Work to complete: Quote the records below word for word, from the line containing "Locate an element" through the end of the records. Omit the pictures from your answer.

++++ Exercise data ++++

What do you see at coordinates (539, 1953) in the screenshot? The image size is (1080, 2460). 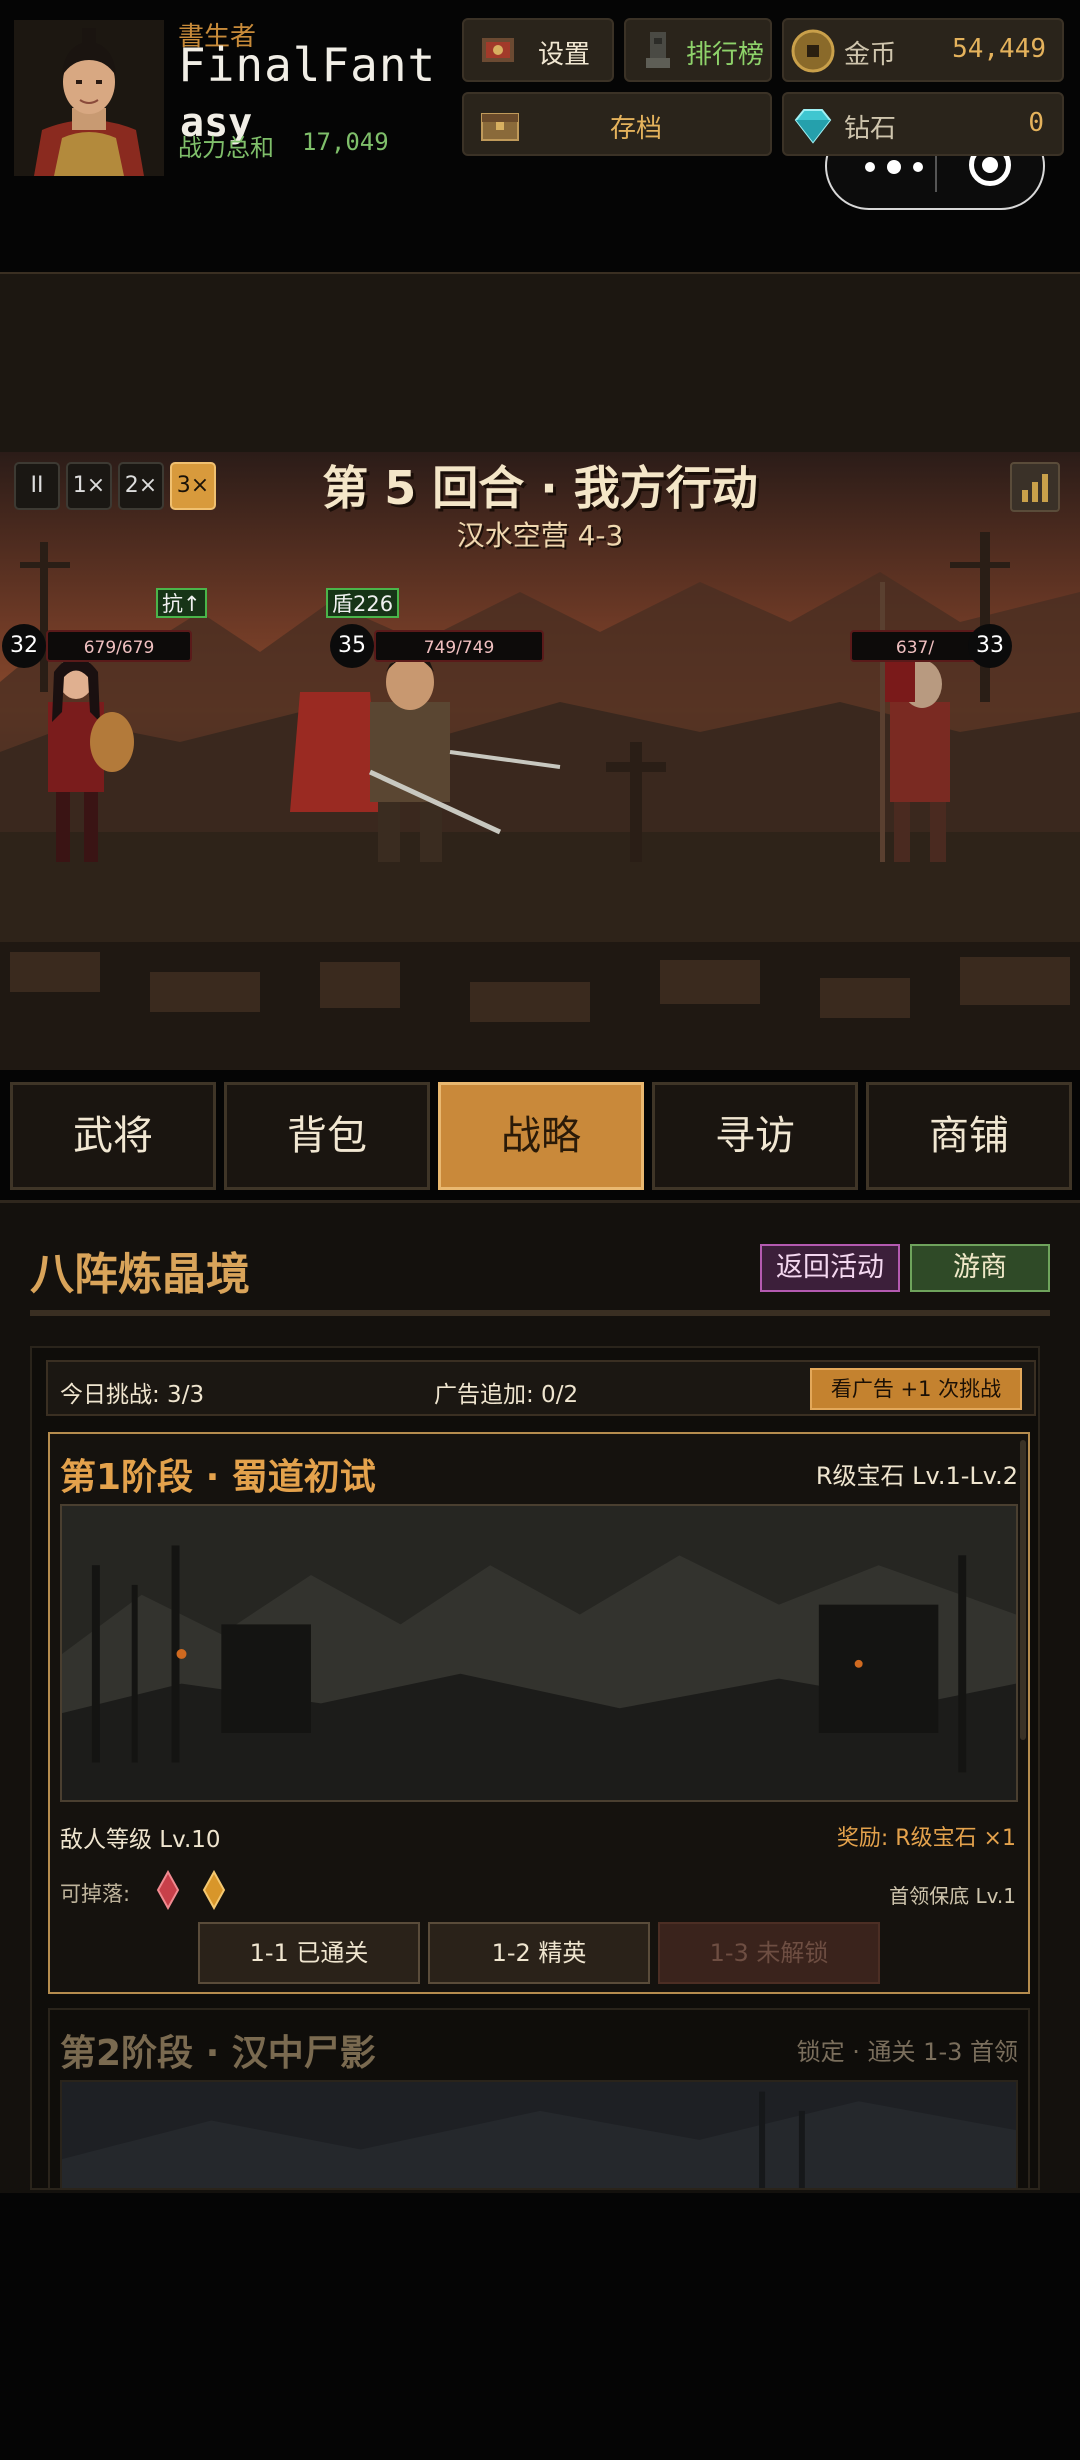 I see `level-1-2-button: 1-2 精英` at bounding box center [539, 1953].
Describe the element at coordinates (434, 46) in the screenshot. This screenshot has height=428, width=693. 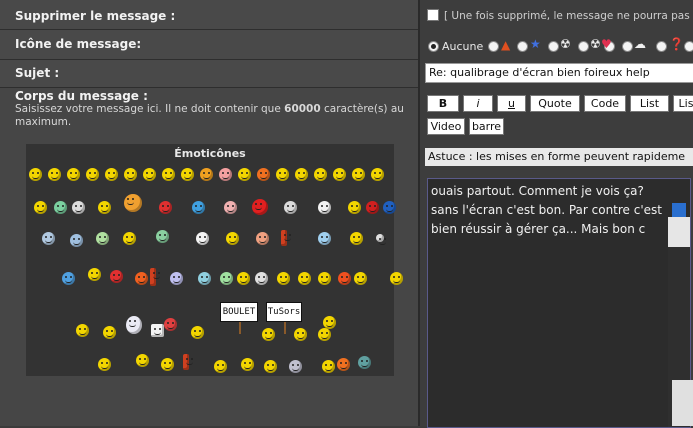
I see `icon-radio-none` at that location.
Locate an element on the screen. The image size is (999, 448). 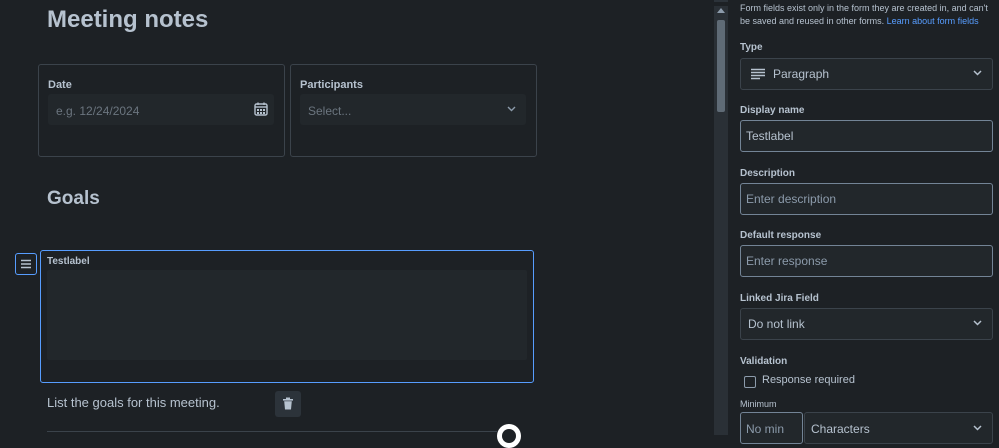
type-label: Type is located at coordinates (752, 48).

++++

Problem solution:
Locate an element on the screen. The image size is (999, 448). 
type-label: Type is located at coordinates (752, 48).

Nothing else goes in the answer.